(Input material)
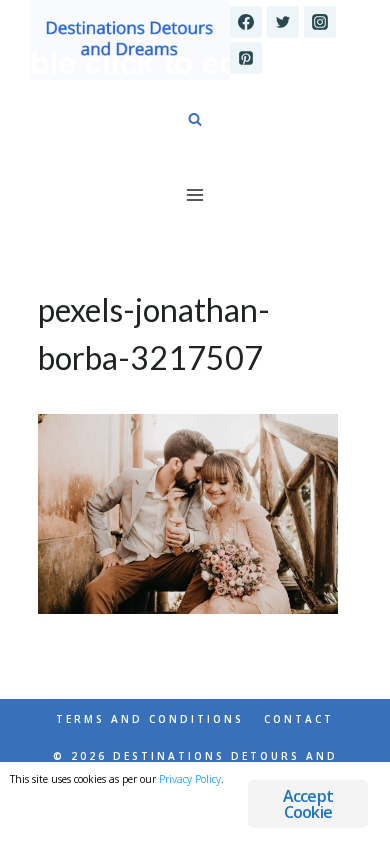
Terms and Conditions (150, 719)
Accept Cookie (308, 804)
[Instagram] (320, 22)
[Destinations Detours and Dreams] (130, 40)
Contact (299, 719)
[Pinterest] (246, 58)
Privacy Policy (190, 779)
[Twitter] (283, 22)
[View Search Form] (195, 120)
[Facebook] (246, 22)
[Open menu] (195, 194)
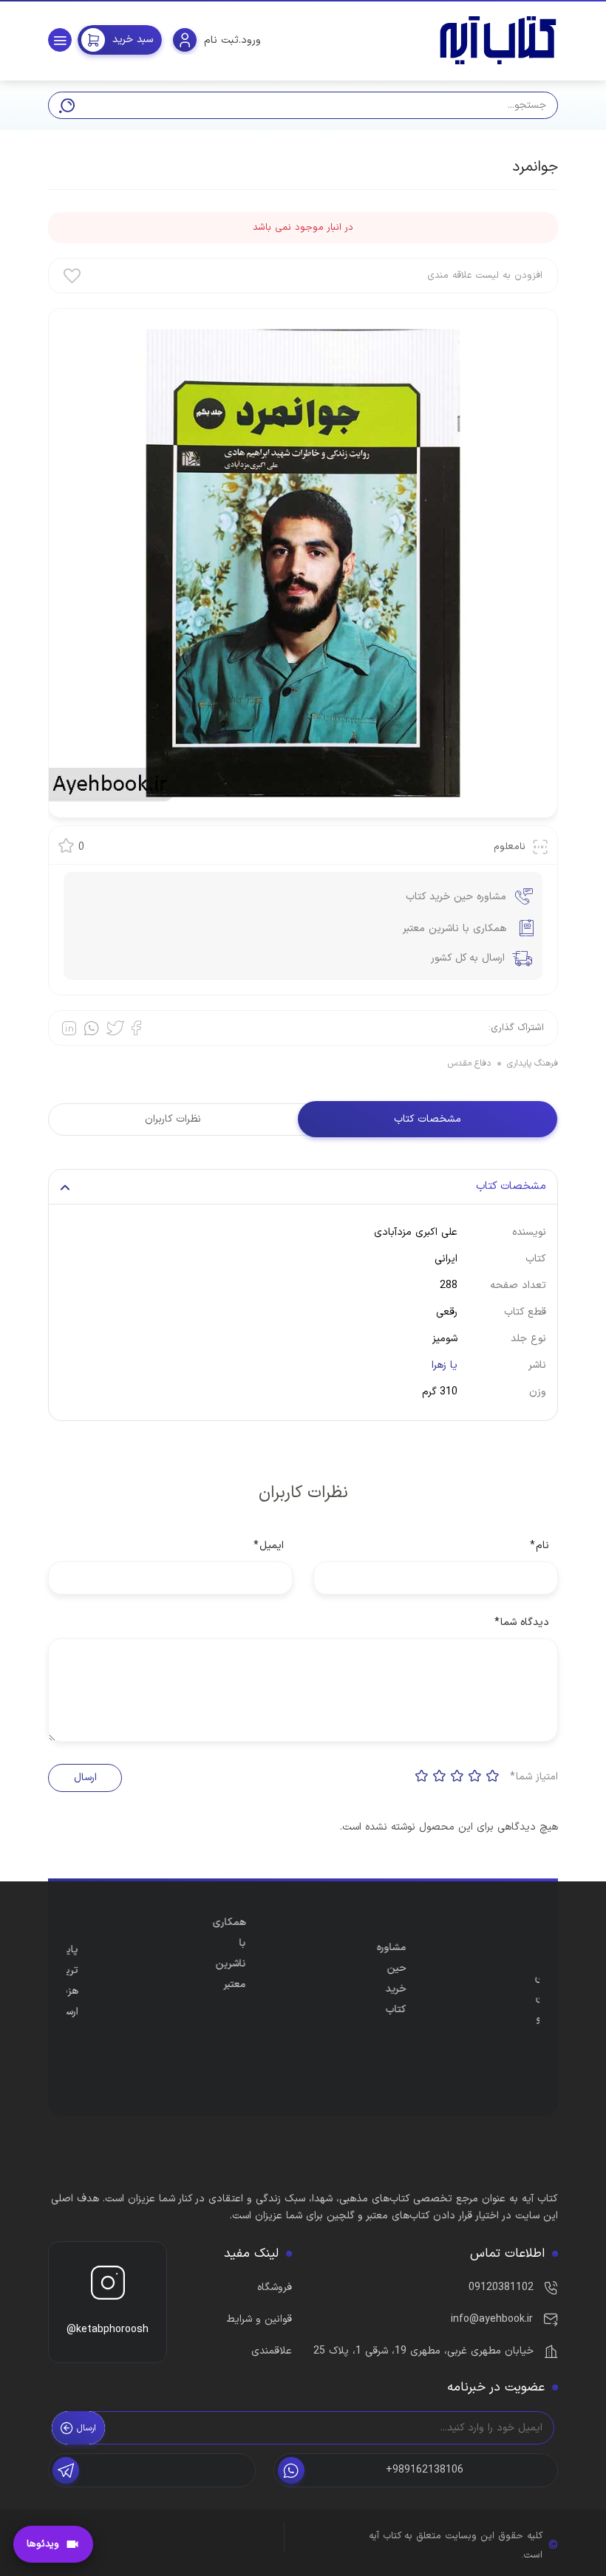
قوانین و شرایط (259, 2319)
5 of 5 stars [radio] (422, 1776)
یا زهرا (444, 1365)
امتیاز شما (534, 1777)
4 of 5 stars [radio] (440, 1776)
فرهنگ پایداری (532, 1063)
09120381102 (501, 2287)
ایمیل (268, 1545)
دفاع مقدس (469, 1063)
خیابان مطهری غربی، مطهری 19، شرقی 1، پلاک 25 (423, 2351)
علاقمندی (271, 2351)
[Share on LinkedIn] (69, 1027)
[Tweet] (115, 1027)
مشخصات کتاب (427, 1119)
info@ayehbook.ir (492, 2319)
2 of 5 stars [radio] (475, 1776)
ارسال (85, 1777)
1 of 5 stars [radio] (493, 1776)
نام (539, 1545)
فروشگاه (274, 2287)
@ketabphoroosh (108, 2329)
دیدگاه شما (521, 1622)
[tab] (428, 1119)
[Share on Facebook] (136, 1027)
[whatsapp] (91, 1027)
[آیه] (497, 40)
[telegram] (152, 2470)
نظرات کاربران (173, 1119)
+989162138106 (424, 2470)
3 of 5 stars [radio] (457, 1776)
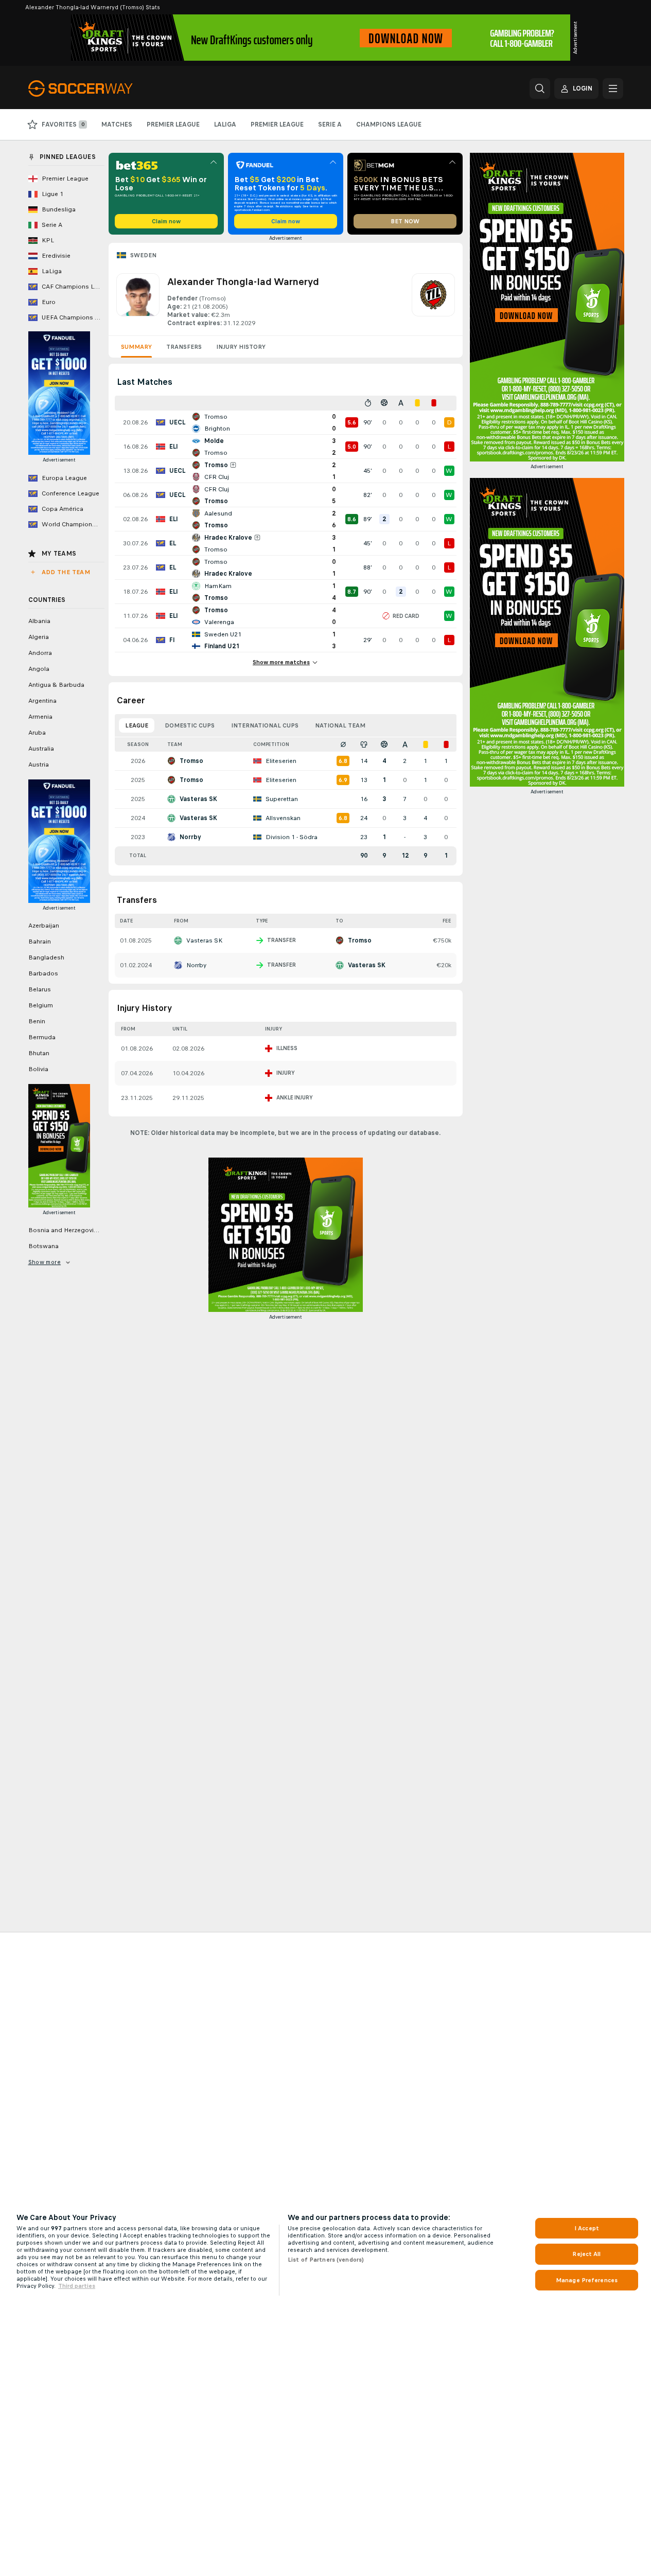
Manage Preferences (587, 2280)
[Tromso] (433, 300)
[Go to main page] (99, 88)
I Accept (586, 2228)
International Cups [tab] (264, 725)
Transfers (184, 346)
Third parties (76, 2285)
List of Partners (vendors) (326, 2259)
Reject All (586, 2254)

(The problem) Omit the pictures. Print, word for word, the lines from the beginning of the entries above through the line that holds "[Open menu] (195, 194)".

(Finished task)
Terms and Conditions (150, 719)
Accept Cookie (308, 804)
[Instagram] (320, 22)
[Destinations Detours and Dreams] (130, 40)
Contact (299, 719)
[Pinterest] (246, 58)
Privacy Policy (190, 779)
[Twitter] (283, 22)
[View Search Form] (195, 120)
[Facebook] (246, 22)
[Open menu] (195, 194)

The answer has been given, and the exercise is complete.